Whitaker v. Paden

Decision Date03 December 1948
Docket NumberNo. 32224.,32224.
Citation50 S.E.2d 774
PartiesWHITAKER . v. PADEN.
CourtGeorgia Court of Appeals

Syllabus by the Court.

1. In order for the directing of a verdict to be error, it must appear that there was some evidence, together with all reasonable deductions and inferences from it, to support a verdict for the party against whom it was directed and in determining this question the evidence must be construed in its light most favorable to the party against whom it was directed.

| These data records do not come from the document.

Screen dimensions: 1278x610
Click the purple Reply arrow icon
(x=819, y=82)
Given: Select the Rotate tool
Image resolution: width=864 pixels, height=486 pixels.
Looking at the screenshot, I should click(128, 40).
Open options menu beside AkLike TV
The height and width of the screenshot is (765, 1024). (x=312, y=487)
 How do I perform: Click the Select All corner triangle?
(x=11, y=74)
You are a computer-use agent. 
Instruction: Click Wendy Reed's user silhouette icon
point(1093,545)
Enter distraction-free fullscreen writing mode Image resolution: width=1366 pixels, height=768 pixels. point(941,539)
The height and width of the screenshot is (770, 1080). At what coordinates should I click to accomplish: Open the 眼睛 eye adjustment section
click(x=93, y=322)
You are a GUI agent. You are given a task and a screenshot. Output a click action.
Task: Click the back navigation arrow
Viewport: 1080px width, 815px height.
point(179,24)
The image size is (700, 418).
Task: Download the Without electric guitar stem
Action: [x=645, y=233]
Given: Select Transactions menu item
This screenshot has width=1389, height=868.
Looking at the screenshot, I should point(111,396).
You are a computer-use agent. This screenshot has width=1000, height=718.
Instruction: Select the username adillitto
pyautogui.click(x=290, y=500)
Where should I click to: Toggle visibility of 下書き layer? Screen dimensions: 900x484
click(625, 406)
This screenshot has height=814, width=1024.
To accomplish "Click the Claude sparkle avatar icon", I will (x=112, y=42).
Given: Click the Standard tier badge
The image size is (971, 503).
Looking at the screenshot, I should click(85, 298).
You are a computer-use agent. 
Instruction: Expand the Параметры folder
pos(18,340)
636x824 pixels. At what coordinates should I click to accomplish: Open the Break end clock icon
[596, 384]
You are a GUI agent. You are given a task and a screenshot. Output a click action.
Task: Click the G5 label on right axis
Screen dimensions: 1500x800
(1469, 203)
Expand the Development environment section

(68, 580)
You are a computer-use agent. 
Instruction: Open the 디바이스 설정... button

2. In an action to recover the alleged purchase price of merchandise, the rule that the use of a part thereof by the defendant constitutes the acceptance of the whole, does not apply where under the express terms of the contract the merchandise was to be held by the defendant as the property of the plaintiff, and the defendant was to account to the plaintiff and pay for the merchandise as the same was used, but under such circumstances the defendant holds the property as the bailee of the plaintiff.

3. The presumption that arises under Code, § 38-120 upon the failure of a party to answer correspondence within a reasonable time, to the effect that he is presumed to admit the propriety of the acts mentioned in the correspondence and to adopt them, is a rebuttable presumption and subject to explanation.

4. There being evidence in the instant case that would have authorized the jury to have found a verdict in favor of the defendant, it was error to direct a verdict against him.

Error from Civil Court of Fulton County; Clarence Bell, Judge.

Action by C. E. Paden against C. B. Whitaker to recover the alleged purchase price of merchandise alleged due on an itemized account, wherein defendant denied the indebtedness and by way of cross-action claimed indebtedness on the part of plaintiff. To review the judgment, defendant brings error.

Judgment reversed.

The defendant in error, Charles E. Paden trading as Lubri-Gas Laboratories, hereinafter referred to as the plaintiff, brought suit in the Civil Court of Fulton County for the sum of $936.19, the balance alleged to be due on an itemized account, against the plaintiff in error, C. B. Whitaker, trading as Whitaker Oil Co., hereinafter referred to as the defendant.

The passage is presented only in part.